Answer:
a. formaldehyde (CH₂O(g)): CH₂O(g) + O₂(g) → CO₂(g) + H₂O(g)
b. heptane (C₇H₁₇(l)): 4C₇H₁₇(l) + 45O₂(g) → 28CO₂(g) + 34H₂O(g)
c. benzene (C6H6(l)): C₆H₆(l) + 15/2 O₂(g) → 6CO₂(g) + 3 H₂O(g)
Explanation:
In a reaction of combustion, a hydrocarbon compound (composed of C, H and O) reacts with oxygen gas (O₂). The complete combustion of a hydrocarbon - such as formaldehyde, heptane, and benzene - produces carbon dioxide (CO₂) and water (H₂O).
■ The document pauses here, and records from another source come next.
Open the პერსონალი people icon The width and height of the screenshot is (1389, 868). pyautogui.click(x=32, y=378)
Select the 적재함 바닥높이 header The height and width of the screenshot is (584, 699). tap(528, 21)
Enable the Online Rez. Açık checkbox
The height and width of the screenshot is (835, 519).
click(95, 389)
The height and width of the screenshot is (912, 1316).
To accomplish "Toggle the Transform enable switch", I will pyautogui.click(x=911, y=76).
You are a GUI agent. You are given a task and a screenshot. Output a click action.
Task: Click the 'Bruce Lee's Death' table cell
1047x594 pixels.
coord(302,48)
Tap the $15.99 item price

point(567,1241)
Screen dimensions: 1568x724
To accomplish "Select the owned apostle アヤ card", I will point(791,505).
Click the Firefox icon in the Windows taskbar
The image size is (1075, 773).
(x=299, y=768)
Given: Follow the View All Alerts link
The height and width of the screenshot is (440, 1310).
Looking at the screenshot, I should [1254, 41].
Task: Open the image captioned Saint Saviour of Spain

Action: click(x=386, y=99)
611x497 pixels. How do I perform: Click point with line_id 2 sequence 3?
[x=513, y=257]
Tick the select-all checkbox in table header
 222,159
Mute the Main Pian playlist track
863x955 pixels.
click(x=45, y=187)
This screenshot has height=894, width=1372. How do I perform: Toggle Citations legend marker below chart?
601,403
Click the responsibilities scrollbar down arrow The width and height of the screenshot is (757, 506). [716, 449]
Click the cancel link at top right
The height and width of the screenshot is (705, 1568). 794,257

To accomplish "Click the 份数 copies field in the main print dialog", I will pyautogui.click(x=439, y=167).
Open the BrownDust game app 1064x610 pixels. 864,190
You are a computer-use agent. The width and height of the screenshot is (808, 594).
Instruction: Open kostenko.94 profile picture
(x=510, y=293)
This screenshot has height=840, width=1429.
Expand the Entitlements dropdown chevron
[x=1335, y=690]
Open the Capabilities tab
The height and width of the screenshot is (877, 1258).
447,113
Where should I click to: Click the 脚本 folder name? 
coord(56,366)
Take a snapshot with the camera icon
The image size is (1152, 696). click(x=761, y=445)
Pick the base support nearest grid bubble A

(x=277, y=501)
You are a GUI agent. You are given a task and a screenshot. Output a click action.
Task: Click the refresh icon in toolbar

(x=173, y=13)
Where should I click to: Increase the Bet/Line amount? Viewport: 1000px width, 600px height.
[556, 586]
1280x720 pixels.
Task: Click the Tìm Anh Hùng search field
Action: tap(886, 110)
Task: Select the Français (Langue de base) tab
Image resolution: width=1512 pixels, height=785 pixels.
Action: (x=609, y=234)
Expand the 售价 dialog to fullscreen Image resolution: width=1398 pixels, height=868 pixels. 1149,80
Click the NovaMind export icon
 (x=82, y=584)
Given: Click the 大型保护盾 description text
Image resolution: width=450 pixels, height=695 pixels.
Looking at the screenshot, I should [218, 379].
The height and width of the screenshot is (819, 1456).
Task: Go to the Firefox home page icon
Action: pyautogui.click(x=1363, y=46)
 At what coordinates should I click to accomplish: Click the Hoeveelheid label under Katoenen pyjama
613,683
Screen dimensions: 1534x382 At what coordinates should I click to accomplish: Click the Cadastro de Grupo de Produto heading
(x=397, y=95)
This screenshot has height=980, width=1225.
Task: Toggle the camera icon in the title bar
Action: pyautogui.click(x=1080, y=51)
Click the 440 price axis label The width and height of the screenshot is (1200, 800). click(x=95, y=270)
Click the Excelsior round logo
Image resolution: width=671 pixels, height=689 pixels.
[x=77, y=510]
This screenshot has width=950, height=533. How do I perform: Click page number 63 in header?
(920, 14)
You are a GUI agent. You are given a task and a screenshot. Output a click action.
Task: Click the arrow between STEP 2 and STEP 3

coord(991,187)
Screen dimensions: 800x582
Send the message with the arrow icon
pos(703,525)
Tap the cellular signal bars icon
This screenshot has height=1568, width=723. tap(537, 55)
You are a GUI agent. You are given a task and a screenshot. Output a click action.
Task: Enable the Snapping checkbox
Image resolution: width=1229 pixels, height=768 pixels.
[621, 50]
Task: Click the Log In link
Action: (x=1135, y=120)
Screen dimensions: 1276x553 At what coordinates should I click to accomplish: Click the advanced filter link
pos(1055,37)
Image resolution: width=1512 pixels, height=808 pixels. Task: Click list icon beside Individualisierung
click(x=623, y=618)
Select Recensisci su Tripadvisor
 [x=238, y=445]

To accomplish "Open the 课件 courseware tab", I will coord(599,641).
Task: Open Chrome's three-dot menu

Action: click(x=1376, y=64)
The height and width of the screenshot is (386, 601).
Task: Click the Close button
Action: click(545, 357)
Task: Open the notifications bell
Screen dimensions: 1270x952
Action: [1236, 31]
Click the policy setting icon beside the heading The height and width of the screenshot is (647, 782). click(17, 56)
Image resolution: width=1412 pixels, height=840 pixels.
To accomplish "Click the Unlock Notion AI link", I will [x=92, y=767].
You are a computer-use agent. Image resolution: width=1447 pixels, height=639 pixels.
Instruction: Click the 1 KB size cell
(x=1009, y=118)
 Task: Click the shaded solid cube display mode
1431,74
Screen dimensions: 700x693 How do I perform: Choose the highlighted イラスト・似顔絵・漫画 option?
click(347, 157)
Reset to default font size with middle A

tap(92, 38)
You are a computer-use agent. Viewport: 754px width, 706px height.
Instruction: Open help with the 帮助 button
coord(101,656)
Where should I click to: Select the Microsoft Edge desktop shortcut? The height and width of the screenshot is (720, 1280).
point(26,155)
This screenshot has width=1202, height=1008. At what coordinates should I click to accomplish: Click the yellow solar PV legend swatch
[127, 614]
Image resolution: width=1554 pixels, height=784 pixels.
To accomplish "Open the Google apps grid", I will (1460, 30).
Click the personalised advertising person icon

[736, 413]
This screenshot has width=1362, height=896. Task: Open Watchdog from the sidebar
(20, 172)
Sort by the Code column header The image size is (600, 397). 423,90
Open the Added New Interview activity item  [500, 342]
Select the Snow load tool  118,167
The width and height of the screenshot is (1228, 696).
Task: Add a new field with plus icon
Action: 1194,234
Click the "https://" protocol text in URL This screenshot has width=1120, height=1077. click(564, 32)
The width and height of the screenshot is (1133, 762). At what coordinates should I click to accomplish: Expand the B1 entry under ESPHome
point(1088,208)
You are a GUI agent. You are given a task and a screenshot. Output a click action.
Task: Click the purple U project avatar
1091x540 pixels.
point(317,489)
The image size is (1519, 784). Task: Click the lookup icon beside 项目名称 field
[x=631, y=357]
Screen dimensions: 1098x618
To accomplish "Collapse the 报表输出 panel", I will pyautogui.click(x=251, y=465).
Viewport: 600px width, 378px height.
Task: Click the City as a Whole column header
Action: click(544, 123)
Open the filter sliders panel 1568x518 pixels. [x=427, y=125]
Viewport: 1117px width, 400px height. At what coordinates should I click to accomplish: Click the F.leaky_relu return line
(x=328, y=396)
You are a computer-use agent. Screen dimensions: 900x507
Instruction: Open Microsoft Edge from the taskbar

Thus, we write the reactants and products for each combustion reaction and then we balance the atoms: C, H, and O.
a. formaldehyde (CH₂O(g)):
CH₂O(g) + O₂(g) → CO₂(g) + H₂O(g)
The chemical equation is already balanced with the coefficients 1: we have the same number of C atoms (1), H (2) and O (3) on both sides of the equation.
b. heptane (C₇H₁₇(l)):
C₇H₁₇(l) + O₂(g) → CO₂(g) + H₂O(g)
Here we have to write a coefficient 28 for CO₂ to balance the C atoms in the products side, and for C₇H₁₇ we write 28/4 = 7. With similar reasoning we found the coefficients for O₂ and H₂O:
4C₇H₁₇(l) + 45O₂(g) → 28CO₂(g) + 34H₂O(g)
c. benzene (C6H6(l)):
C₆H₆(l) + O₂(g) → CO₂(g) + H₂O(g)
First, we write a coefficient of 6 for CO₂ to balance the C atoms. Then, we have to balance H atoms: we write a coefficient 3 in H₂O. Now, we have 12 + 3 = 15 atoms of O on the reactants side. So, we write a half of these number of atoms in the coefficient for O₂: 15/2. We obtain the balanced equation:
C₆H₆(l) + 15/2 O₂(g) → 6CO₂(g) + 3 H₂O(g)